TASK TO CARRY OUT: Copy every entry. Do not alter a single word.

INPUT RECORDS:

★ ★ ★ ★

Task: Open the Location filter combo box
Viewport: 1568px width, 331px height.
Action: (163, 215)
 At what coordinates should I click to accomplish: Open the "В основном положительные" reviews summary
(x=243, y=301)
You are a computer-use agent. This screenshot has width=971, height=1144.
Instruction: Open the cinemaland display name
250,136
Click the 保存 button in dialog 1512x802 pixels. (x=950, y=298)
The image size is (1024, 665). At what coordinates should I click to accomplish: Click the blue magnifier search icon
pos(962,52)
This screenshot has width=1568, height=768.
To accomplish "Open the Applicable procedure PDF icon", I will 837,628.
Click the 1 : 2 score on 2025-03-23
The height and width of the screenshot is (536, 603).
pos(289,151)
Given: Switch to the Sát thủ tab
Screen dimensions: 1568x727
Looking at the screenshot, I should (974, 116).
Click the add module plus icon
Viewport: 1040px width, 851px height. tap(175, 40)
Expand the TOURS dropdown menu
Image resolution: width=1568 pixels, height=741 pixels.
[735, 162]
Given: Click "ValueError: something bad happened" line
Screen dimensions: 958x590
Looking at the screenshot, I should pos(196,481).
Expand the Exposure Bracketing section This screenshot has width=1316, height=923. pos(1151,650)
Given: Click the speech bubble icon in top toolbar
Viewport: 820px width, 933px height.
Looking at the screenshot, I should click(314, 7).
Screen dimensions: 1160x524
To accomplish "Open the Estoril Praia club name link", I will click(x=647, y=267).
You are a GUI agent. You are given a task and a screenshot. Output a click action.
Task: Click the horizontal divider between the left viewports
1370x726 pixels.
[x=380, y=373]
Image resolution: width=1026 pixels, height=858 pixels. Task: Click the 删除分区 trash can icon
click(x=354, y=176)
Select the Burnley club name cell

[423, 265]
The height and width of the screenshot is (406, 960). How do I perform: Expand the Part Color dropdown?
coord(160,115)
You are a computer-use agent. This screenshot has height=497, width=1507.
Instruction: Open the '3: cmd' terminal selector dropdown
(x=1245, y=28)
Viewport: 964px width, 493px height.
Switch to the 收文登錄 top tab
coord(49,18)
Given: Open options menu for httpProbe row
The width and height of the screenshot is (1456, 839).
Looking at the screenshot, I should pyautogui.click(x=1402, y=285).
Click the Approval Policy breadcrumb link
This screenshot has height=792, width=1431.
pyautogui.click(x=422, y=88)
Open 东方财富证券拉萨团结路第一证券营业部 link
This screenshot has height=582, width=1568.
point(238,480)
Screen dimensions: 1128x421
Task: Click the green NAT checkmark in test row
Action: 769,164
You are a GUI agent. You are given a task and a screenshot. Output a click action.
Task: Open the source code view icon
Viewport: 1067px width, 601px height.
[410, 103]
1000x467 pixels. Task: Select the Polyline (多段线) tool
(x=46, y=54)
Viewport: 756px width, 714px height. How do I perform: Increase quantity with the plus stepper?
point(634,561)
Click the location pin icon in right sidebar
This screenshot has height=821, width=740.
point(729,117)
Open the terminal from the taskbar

★ ★ ★ ★

RESULT OF THE EXERCISE:
Task: Open the Location filter combo box
Viewport: 1568px width, 331px height.
Action: (163, 215)
 At what coordinates should I click to accomplish: Open the "В основном положительные" reviews summary
(x=243, y=301)
You are a computer-use agent. This screenshot has width=971, height=1144.
Instruction: Open the cinemaland display name
250,136
Click the 保存 button in dialog 1512x802 pixels. (x=950, y=298)
The image size is (1024, 665). At what coordinates should I click to accomplish: Click the blue magnifier search icon
pos(962,52)
This screenshot has width=1568, height=768.
To accomplish "Open the Applicable procedure PDF icon", I will 837,628.
Click the 1 : 2 score on 2025-03-23
The height and width of the screenshot is (536, 603).
pos(289,151)
Given: Switch to the Sát thủ tab
Screen dimensions: 1568x727
Looking at the screenshot, I should (974, 116).
Click the add module plus icon
Viewport: 1040px width, 851px height. tap(175, 40)
Expand the TOURS dropdown menu
Image resolution: width=1568 pixels, height=741 pixels.
[735, 162]
Given: Click "ValueError: something bad happened" line
Screen dimensions: 958x590
Looking at the screenshot, I should pos(196,481).
Expand the Exposure Bracketing section This screenshot has width=1316, height=923. pos(1151,650)
Given: Click the speech bubble icon in top toolbar
Viewport: 820px width, 933px height.
Looking at the screenshot, I should click(314, 7).
Screen dimensions: 1160x524
To accomplish "Open the Estoril Praia club name link", I will click(x=647, y=267).
You are a GUI agent. You are given a task and a screenshot. Output a click action.
Task: Click the horizontal divider between the left viewports
1370x726 pixels.
[x=380, y=373]
Image resolution: width=1026 pixels, height=858 pixels. Task: Click the 删除分区 trash can icon
click(x=354, y=176)
Select the Burnley club name cell

[423, 265]
The height and width of the screenshot is (406, 960). How do I perform: Expand the Part Color dropdown?
coord(160,115)
You are a computer-use agent. This screenshot has height=497, width=1507.
Instruction: Open the '3: cmd' terminal selector dropdown
(x=1245, y=28)
Viewport: 964px width, 493px height.
Switch to the 收文登錄 top tab
coord(49,18)
Given: Open options menu for httpProbe row
The width and height of the screenshot is (1456, 839).
Looking at the screenshot, I should pyautogui.click(x=1402, y=285).
Click the Approval Policy breadcrumb link
This screenshot has height=792, width=1431.
pyautogui.click(x=422, y=88)
Open 东方财富证券拉萨团结路第一证券营业部 link
This screenshot has height=582, width=1568.
point(238,480)
Screen dimensions: 1128x421
Task: Click the green NAT checkmark in test row
Action: 769,164
You are a GUI agent. You are given a task and a screenshot. Output a click action.
Task: Open the source code view icon
Viewport: 1067px width, 601px height.
[410, 103]
1000x467 pixels. Task: Select the Polyline (多段线) tool
(x=46, y=54)
Viewport: 756px width, 714px height. How do I perform: Increase quantity with the plus stepper?
point(634,561)
Click the location pin icon in right sidebar
This screenshot has height=821, width=740.
point(729,117)
Open the terminal from the taskbar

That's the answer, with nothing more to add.